You've got to hand it to the people who really dislike free markets. They see them everywhere (under every bed?) and especially wherever any serious problem arises. That no free market exists within a thousand miles makes no difference whatsoever.
Take the oil spill in the Gulf. Market opponents are having a field day. They say this finally demonstrates the need for government to run things. Private firms can't be trusted.
But it looks more like government can't be trusted. The central government is, in law and in fact, the owner of the part in the Gulf where BP drilled for oil. (I didn't say it was the legitimate owner.) The owner leased its property to a private company, BP, with a bad safety record (though a good one for sucking up to the environmentalist establishment and bureaucrats) and issued permits for the drilling operation. It then failed to keep a sharp eye on what BP and subcontractors Transocean and Halliburton were doing to its property. That might have something to do with the fact that government regulators don't have the sort of relationship to "their" property that real private owners do, and they can always be counted on to get friendly with those they regulate. The Minerals Management Service in the Interior Department has a special conflict of interest: It makes money off the drilling it permits and regulates. Thus it could benefit from decisions that are bad for the public.

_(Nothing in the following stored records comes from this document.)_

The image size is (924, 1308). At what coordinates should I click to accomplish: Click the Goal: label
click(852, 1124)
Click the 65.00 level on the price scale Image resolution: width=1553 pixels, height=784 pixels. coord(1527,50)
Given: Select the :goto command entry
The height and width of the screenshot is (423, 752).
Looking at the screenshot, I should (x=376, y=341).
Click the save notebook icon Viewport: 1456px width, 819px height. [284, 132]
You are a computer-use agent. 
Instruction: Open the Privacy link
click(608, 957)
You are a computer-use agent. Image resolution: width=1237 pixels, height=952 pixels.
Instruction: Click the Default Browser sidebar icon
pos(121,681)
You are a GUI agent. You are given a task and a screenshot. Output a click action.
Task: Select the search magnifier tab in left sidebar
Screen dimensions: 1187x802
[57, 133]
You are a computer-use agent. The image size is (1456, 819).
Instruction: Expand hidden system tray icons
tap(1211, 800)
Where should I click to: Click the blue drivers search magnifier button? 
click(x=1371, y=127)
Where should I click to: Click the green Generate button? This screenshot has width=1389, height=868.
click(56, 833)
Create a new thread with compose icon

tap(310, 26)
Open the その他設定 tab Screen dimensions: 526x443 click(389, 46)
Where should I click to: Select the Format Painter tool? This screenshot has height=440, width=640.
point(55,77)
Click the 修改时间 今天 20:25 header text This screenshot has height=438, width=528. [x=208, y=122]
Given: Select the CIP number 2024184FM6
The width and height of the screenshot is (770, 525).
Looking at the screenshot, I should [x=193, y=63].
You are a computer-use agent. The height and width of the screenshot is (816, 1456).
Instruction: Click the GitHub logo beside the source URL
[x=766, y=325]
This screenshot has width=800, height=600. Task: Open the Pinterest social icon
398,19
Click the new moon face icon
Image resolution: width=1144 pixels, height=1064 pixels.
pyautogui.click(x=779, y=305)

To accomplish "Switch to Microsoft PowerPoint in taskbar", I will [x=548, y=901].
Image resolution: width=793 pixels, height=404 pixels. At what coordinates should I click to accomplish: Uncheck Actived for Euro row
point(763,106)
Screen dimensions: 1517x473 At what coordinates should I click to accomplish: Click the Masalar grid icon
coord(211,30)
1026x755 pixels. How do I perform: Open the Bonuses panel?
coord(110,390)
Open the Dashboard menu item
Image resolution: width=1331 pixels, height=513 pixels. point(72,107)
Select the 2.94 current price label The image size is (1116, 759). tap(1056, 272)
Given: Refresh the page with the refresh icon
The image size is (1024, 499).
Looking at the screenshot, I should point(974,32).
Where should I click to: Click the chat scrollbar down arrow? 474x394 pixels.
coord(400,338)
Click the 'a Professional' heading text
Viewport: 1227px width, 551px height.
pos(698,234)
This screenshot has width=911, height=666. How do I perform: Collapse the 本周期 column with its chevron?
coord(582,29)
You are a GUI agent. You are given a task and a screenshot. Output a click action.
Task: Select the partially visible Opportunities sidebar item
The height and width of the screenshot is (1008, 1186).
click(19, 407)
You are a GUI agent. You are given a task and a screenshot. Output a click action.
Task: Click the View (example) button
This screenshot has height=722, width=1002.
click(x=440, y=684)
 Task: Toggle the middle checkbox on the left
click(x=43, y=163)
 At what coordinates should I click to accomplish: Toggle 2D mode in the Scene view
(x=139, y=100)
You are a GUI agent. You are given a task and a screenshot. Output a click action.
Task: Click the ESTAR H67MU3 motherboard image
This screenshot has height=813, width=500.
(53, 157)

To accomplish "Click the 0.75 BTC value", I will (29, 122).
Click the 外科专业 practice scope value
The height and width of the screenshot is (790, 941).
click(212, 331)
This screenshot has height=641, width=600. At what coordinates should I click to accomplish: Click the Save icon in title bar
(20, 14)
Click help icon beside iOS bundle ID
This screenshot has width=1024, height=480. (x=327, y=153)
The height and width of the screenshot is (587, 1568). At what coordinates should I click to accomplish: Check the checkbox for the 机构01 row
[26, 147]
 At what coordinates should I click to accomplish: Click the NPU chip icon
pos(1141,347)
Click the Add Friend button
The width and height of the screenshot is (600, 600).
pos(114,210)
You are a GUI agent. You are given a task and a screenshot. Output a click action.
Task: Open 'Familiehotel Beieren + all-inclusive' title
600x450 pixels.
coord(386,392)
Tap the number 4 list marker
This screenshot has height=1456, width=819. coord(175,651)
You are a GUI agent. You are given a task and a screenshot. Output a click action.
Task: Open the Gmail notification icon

So what failed here, the market or the State? The call isn't even close. The free market was nowhere near the scene. It has an airtight alibi. It didn't exist.
Now with some effort you might get a die-hard anti-market person to concede this. So we move to the next step. What should replace the current hybrid (government-corporate) system? I see only two choices: full government management or full market management. Full government management wouldn't appear terribly promising, considering that the current problems are traceable back to government management already. How would things change substantially if, instead of contracting out the drilling to a nominally private company, the government instead hired the personnel itself and paid them directly from the U.S. Treasury? Who cares if the rig says "BP, " "Transocean," or "U.S. Government" on it? The same fallible people would be in the same position to make the same fateful mistakes. Not much would have changed.
Incentives Matter
That's because what matters is incentives, not whether a worker is on the government payroll. Why assume that civil service employees know more or care more than people paid by corporations?
But, it will be said, the government workers will have a mandate to protect the environment and the public. Okay, let's go with that. Let's say the decision-makers are environmental hawks who really don't like oil drilling anywhere. They'll be tough: no drilling unless it's 100 percent safe. Leaving aside the obvious problem with this standard, that policy would have costs. The risk of oil spills may drop to zero, but we might have to forgo certain important benefits in the process. Poor people, say, might have their prospects dimmed by more expensive energy.
Is the tradeoff worth it? How do we go about answering that question? Government is no help here. It can certainly impose a plan, but constructing a plan beneficial to the public would be like playing darts in the dark. What bureaucrats think is good for us may not actually be good for us, no matter how much they care. Mises and Hayek covered this in their writings on state socialism and economic calculation.
Things are sure looking bleak. Government assurances are worthless whether it contracts out for drilling or does it itself. That leaves only the free market. Can it be trusted?
First off, let's remember that we live in the real world. There are no iron-clad guarantees. The best we can hope for is relative security. Option A can't be perfect. All we can ask is that it is better than Options B, C, and D. But how do we decide? When people conclude that government management is the best alternative, knowingly or not they have rigged the game. They are comparing the messy real world in which free markets would operate to an impossible government-managed smooth-running utopia, where regulators have complete knowledge and total dedication to the public interest. This is the Nirvana Fallacy, and the problem with it is that utopia isn't on the table.
What is on the table are two options: an arrangement where incentives align economic activity with the public interest and one where they don't. Now which setup seems more promising? One where personnel risk no capital, face no prospects of bankruptcy, and procure their revenue by force (taxation) after flattering members of special-interest-serving congressmen? Or one where: capital had to be raised from wary investors in a competitive environment, insurance would be priced according to risk, products would have to be sold to buyers who are free to say no, and full and strict liability would haunt every decision, with bankruptcy always looming and no government bailout are even implied?
When you come down to it, the choice is really rather easy.